Am 15.04.2018 um 23:03 schrieb Steve McIntyre:
> On Thu, Apr 12, 2018 at 05:10:38PM +0100, Luca Boccassi wrote:
>> On Thu, 2018-04-12 at 15:58 +0100, Steve McIntyre wrote:
>>> [ Note cc to the d-efi list. SB is finally in progress after last
>>>   week's sprint! ]
>>>
>>> Very belated, it's time we discussed this.
...
>>> This looks like one way of doing this. Philipp Hahn is suggesting
>>> that
>>> we just don't include the "linux" module in our signed grub
>>> build. That's simpler, but potentially causes problems elsewhere,
>>> e.g. "it gets a bit nasty to try and dynamically switch between linux
>>> and linuxefi in live-build". So, let's discuss - we need to agree our
>>> policy and decide the best mechanism here. Go...!
>>
>> The issues I see is that until now pretty much everywhere "linux" is
>> used in grub.cfg.
>>
>> This can be solved easily, and indeed Philipp has already done it, for
>> local installations - the problems arise when building images.
>>
>> At least in live-build (not sure about debootstrap/live-wrapper?),
>> users can provide their own grub.cfg. Personally I've never seen anyone
>> use anything but "linux" in the menuentry (eg: Kali [2]).
>>
>> So I'd need to do something like this [1] in live-build:
>>
>> sed -i "s|linux\(\s\+/\w\+/vmlinuz\)|linuxefi\1|" \
>>    binary/boot/grub/grub.cfg
>> sed -i "s|initrd\(\s\+/\w\+/initrd\)|initrdefi\1|" \
>>    binary/boot/grub/grub.cfg
>>
>> With the risk of randomly breaking with weird user's grub.cfg :-/
>>
>> I'd really like to make the process as transparent as possible for
>> users, as there are already enough hoops to jump through as-is to get
>> secure boot working.
>>
>> I have been using the patch from this bug in production for about a
>> year as an alternative in the downstream distro at $work, and it seems
>> to work fine.

FYI: We (Univention) have been running with "linux" removed for >2 years.

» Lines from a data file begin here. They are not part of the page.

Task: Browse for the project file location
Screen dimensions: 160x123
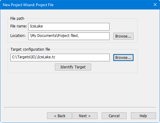Action: pos(123,36)
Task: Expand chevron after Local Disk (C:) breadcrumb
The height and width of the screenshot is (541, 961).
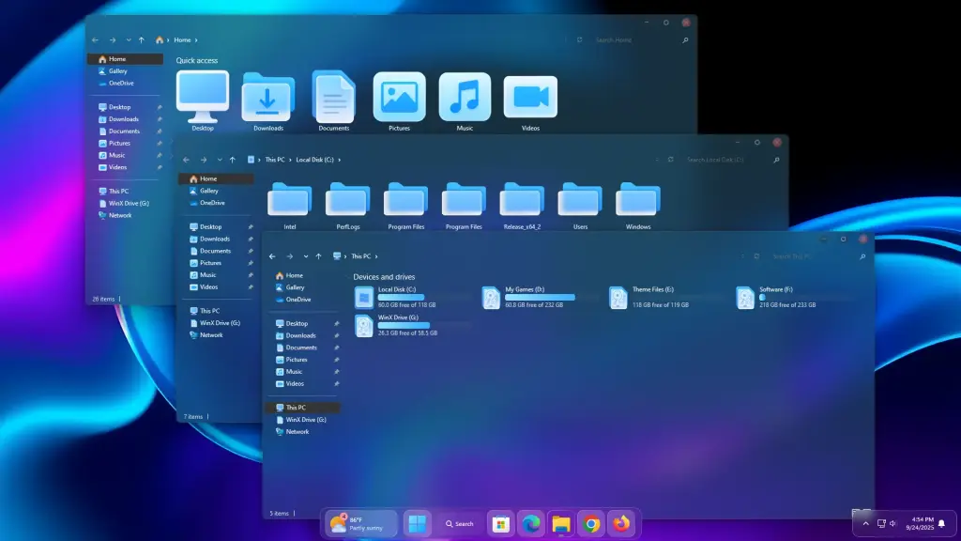Action: [340, 160]
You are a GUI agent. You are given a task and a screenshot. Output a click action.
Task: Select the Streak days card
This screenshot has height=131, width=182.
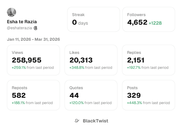pos(94,19)
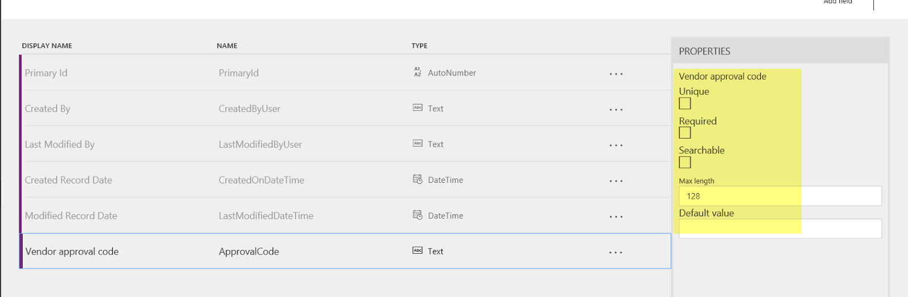Click the Text type icon in Created By row

tap(418, 108)
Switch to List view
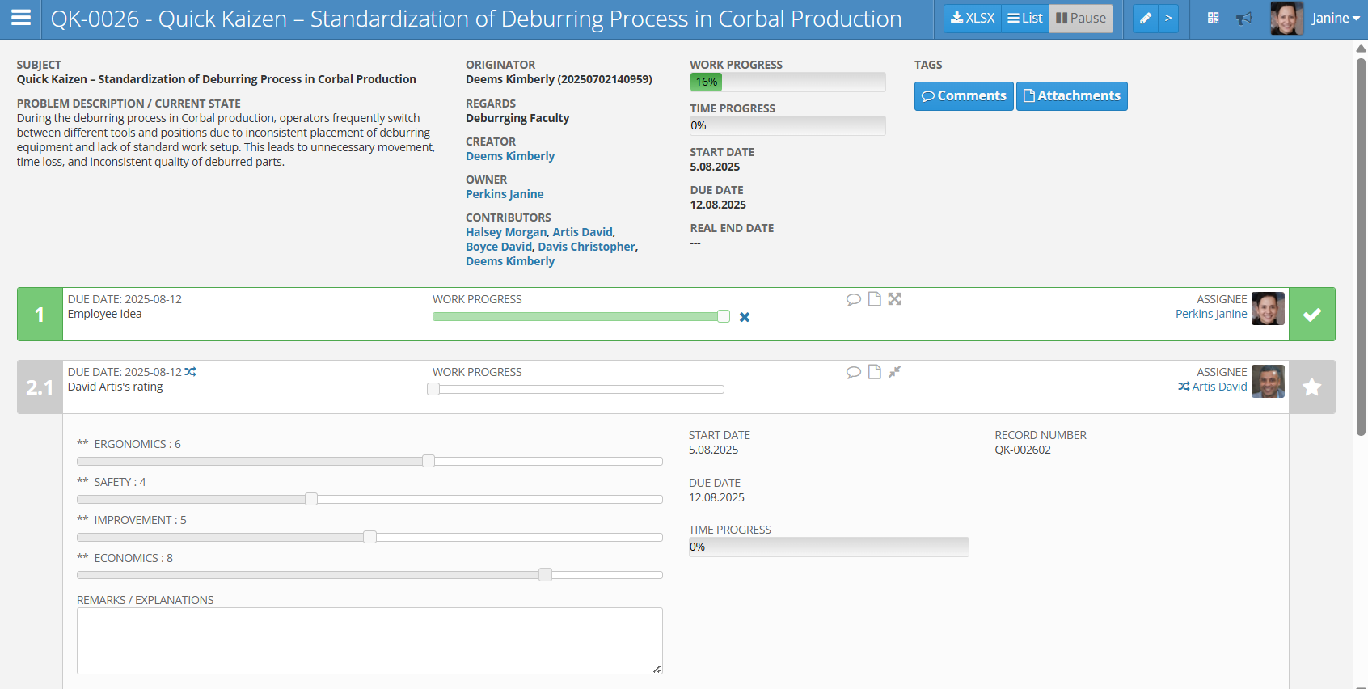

>> On the other hand, I imagine it's easier to verify that nothing is
>> broken by removing the "linux" module rather than using this patch. So
>> there's the other side of the coin.

I see 2 use-cases here:

1. make it as easiest as possible to install Debian even on systems
where Secure Boot is enabled by default by providing a signed GRUB which
loads anything.

2. have a more secure setup where everything must be signed.

We chose to be on the save side and thus removed "linux". But you patch
seems to be small enough to verify and actually looks quite nice: With
it both "linux" and "linuxefi" can be used, which has an appeal.

So I'm okay to switch to your implementation.

@steve: I'm currently busy with work and family and don't have that much
time until next weekend. I havenn't yet checked back for the status of
the signing box, but how do you want to proceed with GRUB: I haven't yet
done a complete test build of my patched packages with a self-created
set of key to check that everything work as expected. Shall we continue
working on my GIT repo or how do you want to get the required changed in
your repo?

Thanks in advance and thanks to everyone working on this.